Hospices are embracing digital memory sharing platforms that are emerging worldwide to help support patients and their families through the dying process. These evolving technologies have made it possible for families and friends to memorialize loved ones through videos, audio recordings and various other media forms.

Hospices are required by the U.S. Centers for Medicare & Medicaid Services (CMS) to offer bereavement care to patients’ families for 13 months after their loved one expires. Hospice social workers, chaplains and volunteers are often roles tying patient families to these services and related services such as memorials, funerals and death doulas. Many hospices extend their grief care beyond their patient populations and offer that same support into the community at large with bereavement camps, support groups and memorial services for those experiencing the loss of a loved one.

A rising number of providers are turning to smartphone and tablet apps to enhance their bereavement services.

“[The After Cloud application] came from a place of grief that we turned into positiveness,” said Darren Evans, founder of After Cloud, an app that recently launched in the United Kingdom, United States, Canada, New Zealand and South Africa. “It essentially gives people the ability to capture moments in any form and it’s designed specifically with end-of-life and palliative care in mind. People can capture real-time moments and publish them at a future date to families if they wish.”

After Cloud joined the digital memory sharing space among platforms with similar capabilities of uploading photos and documents, creating videos, recording audio messages and speech-to-text features for dictating letters. Intended to capture and share moments with loved ones, the technology could be beneficial for hospice providers looking to expand complimentary bereavement services for families of deceased patients and communities at large.

“We’ve had tons of conversations with hospice social workers about our memorialized websites and the biggest thing about them is that they really end up being a win all around because it makes things easier on the family,” said Alison Johnston, co-founder and CEO of Ever Loved, a funeral planning site that creates memorial websites for individuals approaching the end of life and their families. “Much like a digital cemetery a memorialized website is a place where you can come back and visit a person and you can connect with other people that care about them as well. Somebody can continue to live online and it represents who this person was, shares the impact they had with other people and helps others grieve and connect with one another.”

The digital memory sharing platforms also pose an opportunity to expand advance care planning discussions with a number of apps featuring capabilities to upload and share documents virtually with loved ones. Advance care directives, living wills, life insurance policies and funeral planning information are some examples of the documentation types.

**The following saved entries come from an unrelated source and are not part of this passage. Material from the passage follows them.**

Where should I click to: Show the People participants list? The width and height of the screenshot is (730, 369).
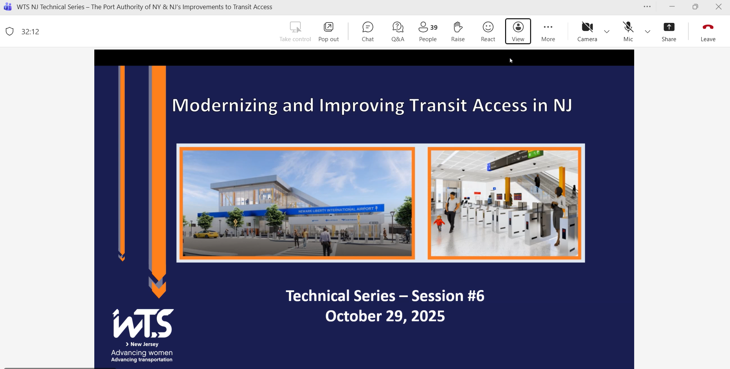pyautogui.click(x=428, y=31)
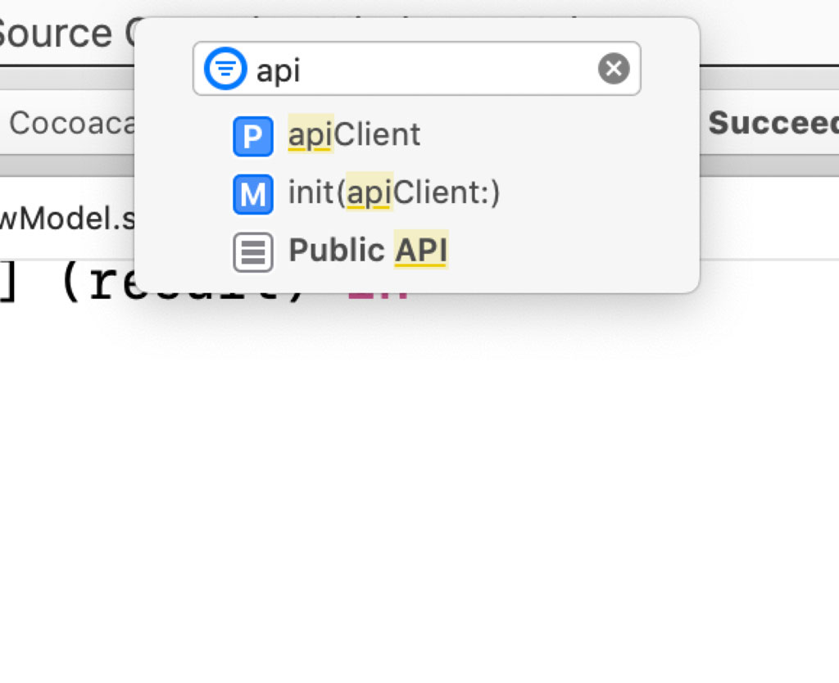The image size is (839, 683).
Task: Focus the filter field containing 'api'
Action: 417,69
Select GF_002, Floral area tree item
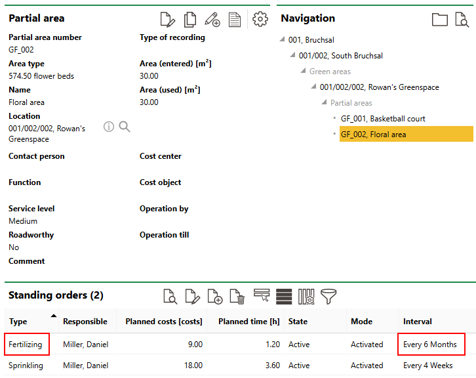Screen dimensions: 476x378 pyautogui.click(x=373, y=135)
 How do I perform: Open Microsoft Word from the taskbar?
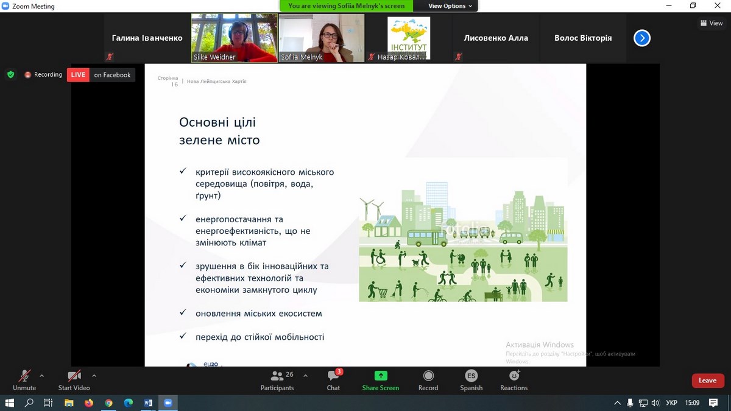148,403
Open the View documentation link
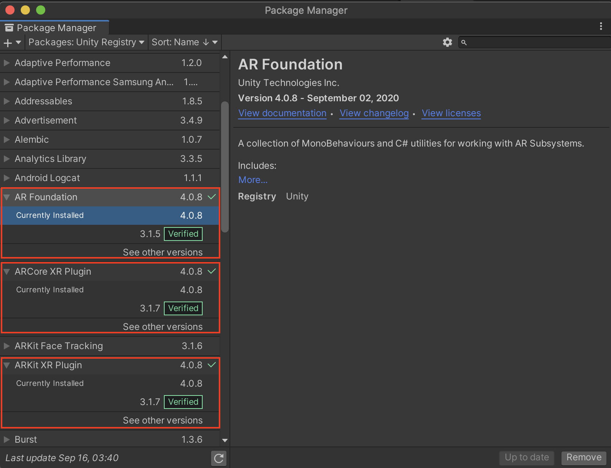The image size is (611, 468). pos(282,113)
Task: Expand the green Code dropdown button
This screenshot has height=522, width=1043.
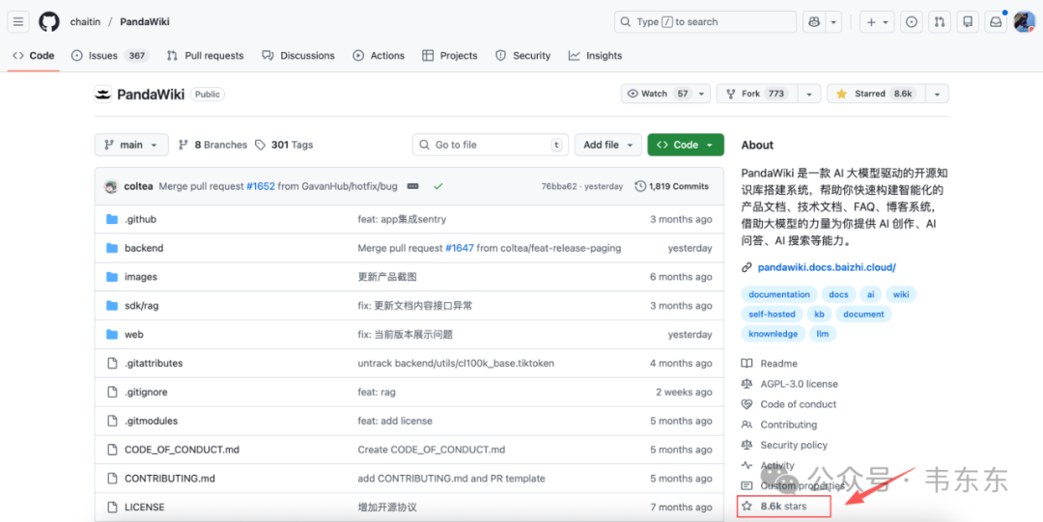Action: coord(685,145)
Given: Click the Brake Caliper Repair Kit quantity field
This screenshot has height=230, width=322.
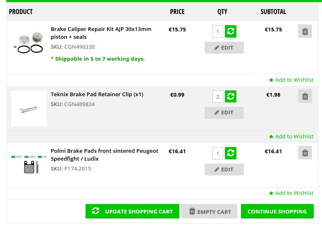Looking at the screenshot, I should coord(218,31).
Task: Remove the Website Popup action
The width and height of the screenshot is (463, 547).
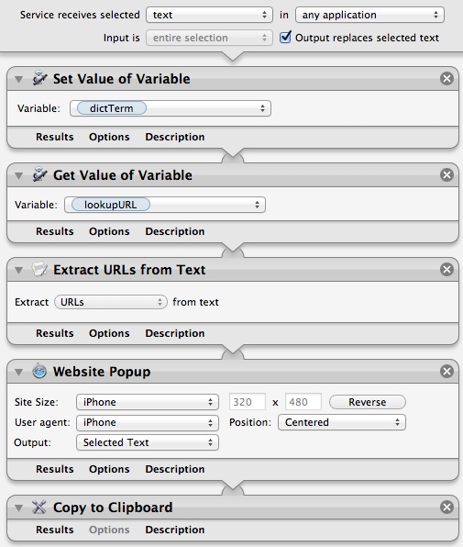Action: (446, 371)
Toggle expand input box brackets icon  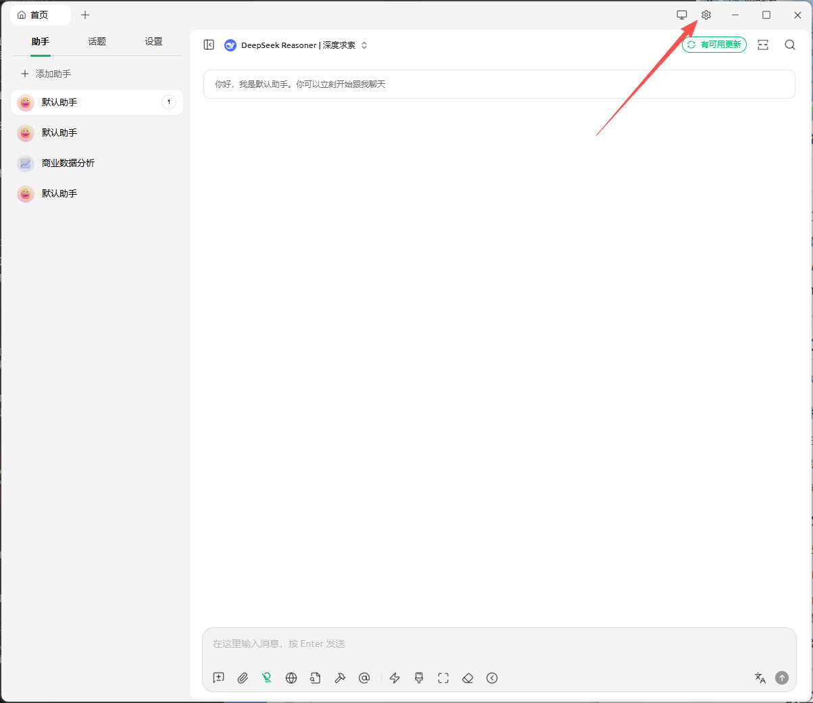[x=443, y=678]
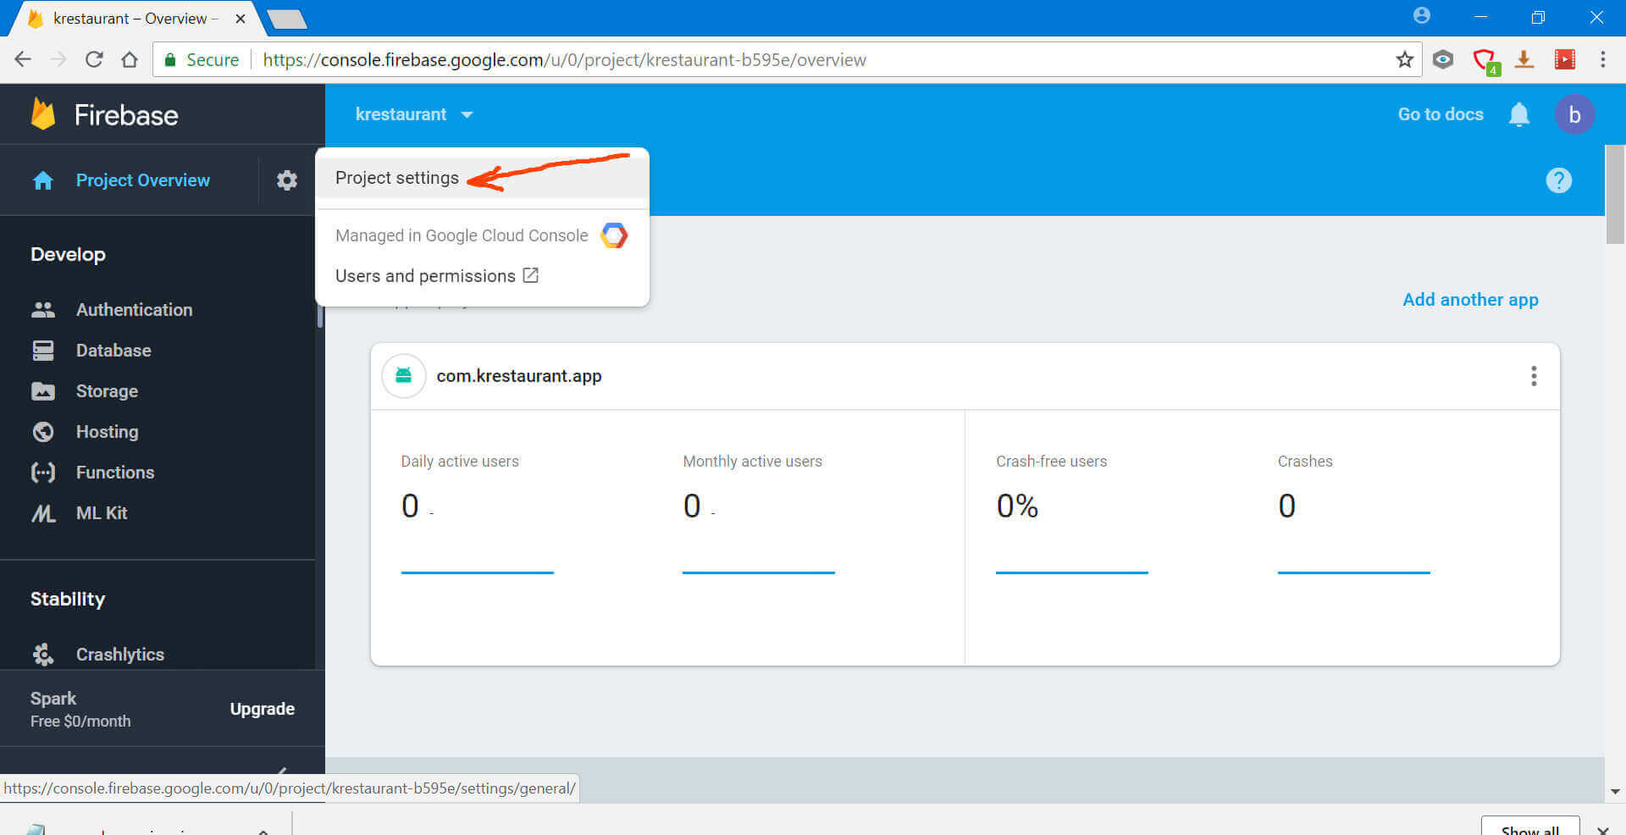The height and width of the screenshot is (835, 1626).
Task: Open the Chrome three-dot menu
Action: [x=1602, y=60]
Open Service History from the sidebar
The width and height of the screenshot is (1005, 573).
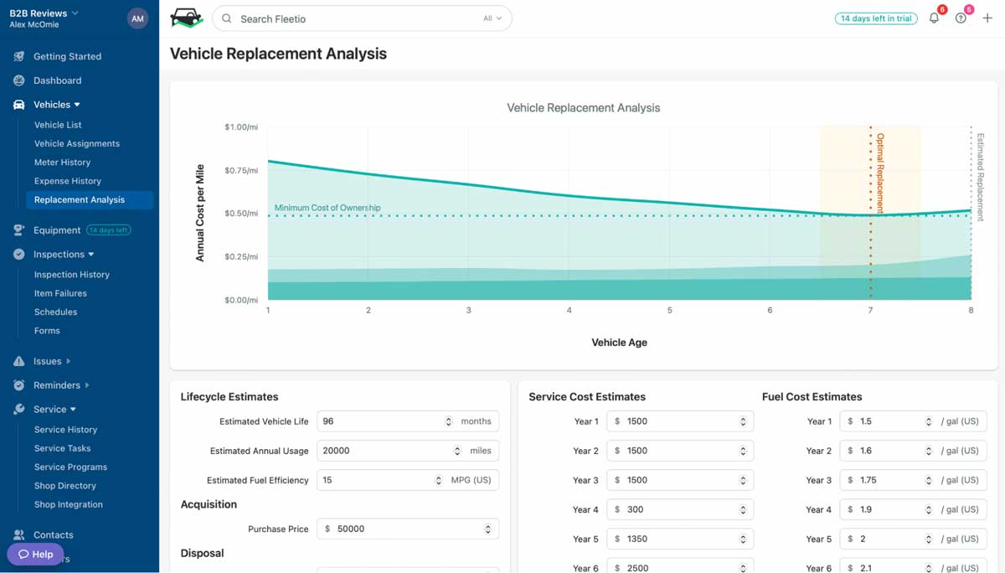[x=65, y=429]
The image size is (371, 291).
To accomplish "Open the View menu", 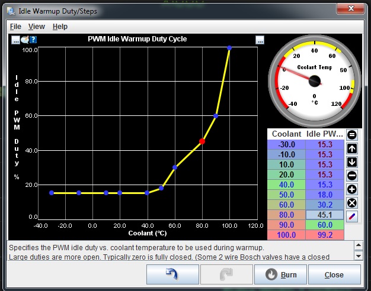I will 37,27.
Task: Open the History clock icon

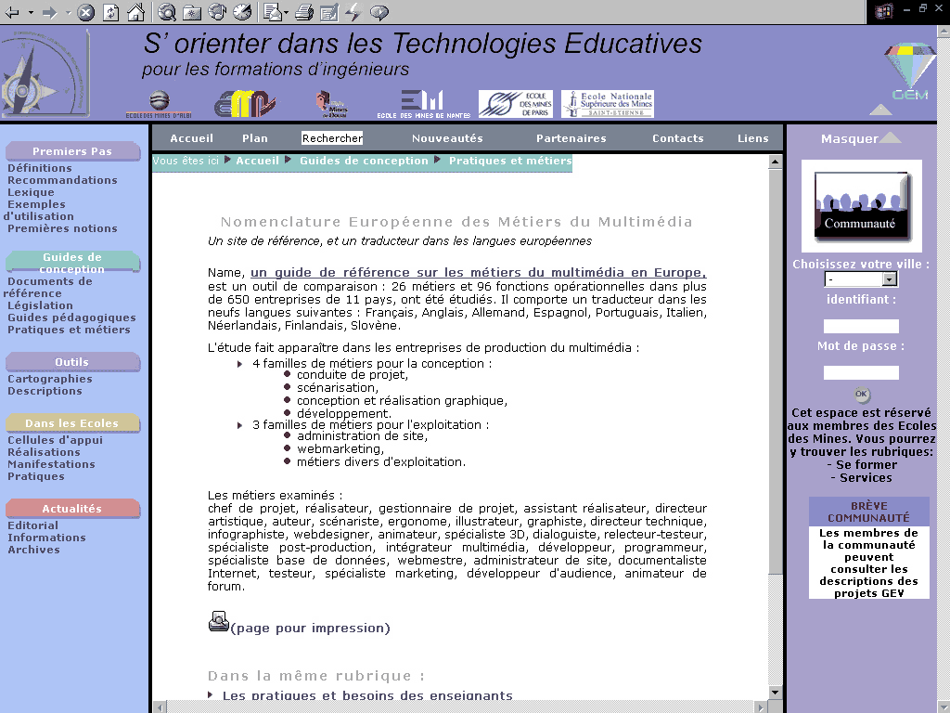Action: click(x=242, y=12)
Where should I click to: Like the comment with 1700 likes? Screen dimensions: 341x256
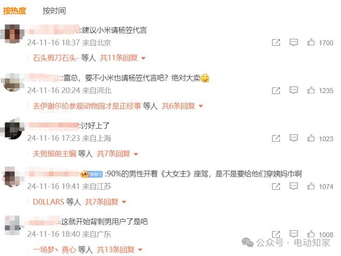coord(311,42)
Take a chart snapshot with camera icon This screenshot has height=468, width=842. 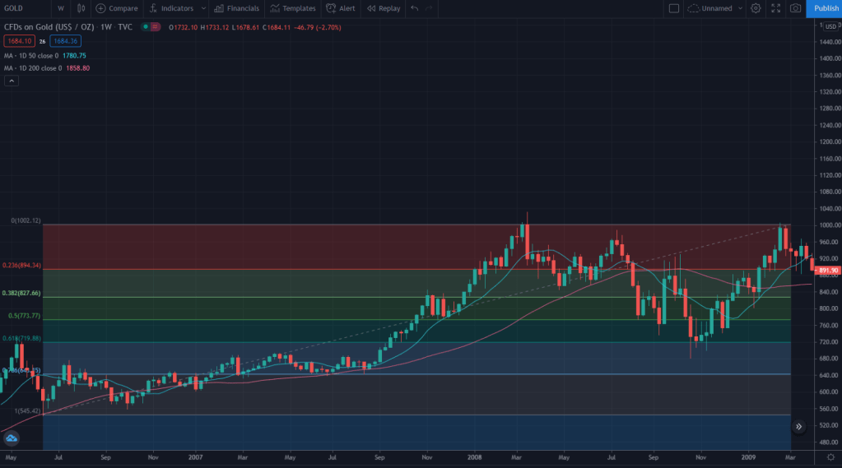pos(795,8)
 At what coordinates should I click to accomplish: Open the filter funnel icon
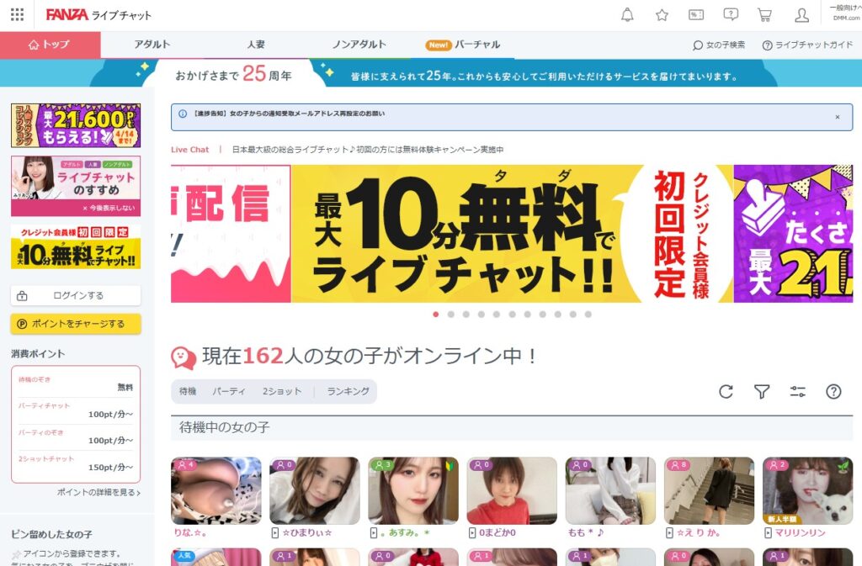coord(761,391)
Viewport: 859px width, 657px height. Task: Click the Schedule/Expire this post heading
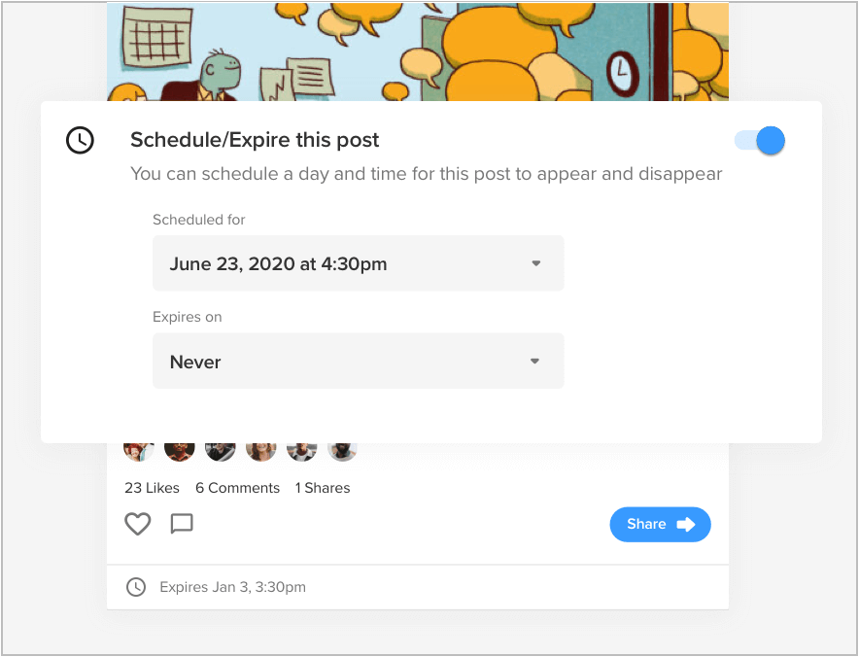(255, 140)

“For their patients, it’s that you’ve made this part of their life as physically and emotionally at ease for them and their loved ones. We create a co-branded webpage, give them a code for patients, provide digital information leaflets and just make the platform easily accessible on smartphones, tablets and computers,” said Ian Dibb, founder and CEO of the U.K.-based Once I’ve Gone application. “They know their loved ones will hear them and have access to all the important documentation and plans needed when you’re gone. The platform is meant to be about people interacting with it to get all their affairs in order and also create a digital legacy.”

Hospices have increasingly leveraged technology to ramp up grief support, with younger generations impacting the technical scope of end-of-life care. As more tech savvy generations care for aging parents and eventually come to need end-of-life care themselves, the trend toward digital memory sharing and grief support is expected to continue.

“Over the last five to 10 years our audience has become so much more tech savvy and is looking to do more things digitally because it’s one of the ways that we can help ensure that somebody’s memory lives on forever, and that people can continue to feel connected to family members and friends after they pass,” Johnston told Hospice News.

Similar to hospice, a goal for digital platform providers is to break down misperceptions around death and the dying process and bring end of life to the forefront of global conversations.

“We’re all about normalizing the conversation of death and grief,” said chief technology officer of After Cloud, Antony Hawkes. “The core of the application is the concept of building up your memories in a moment through things like photos and videos that are saved in a kind of memory box shared with loved ones later through permission sharing. Their loved ones are accessing this content remotely as a pipeline to pull these loved ones together and allow them to share, comment and discuss the content. Bringing people together and reducing that stigma around death is such an interesting challenge.”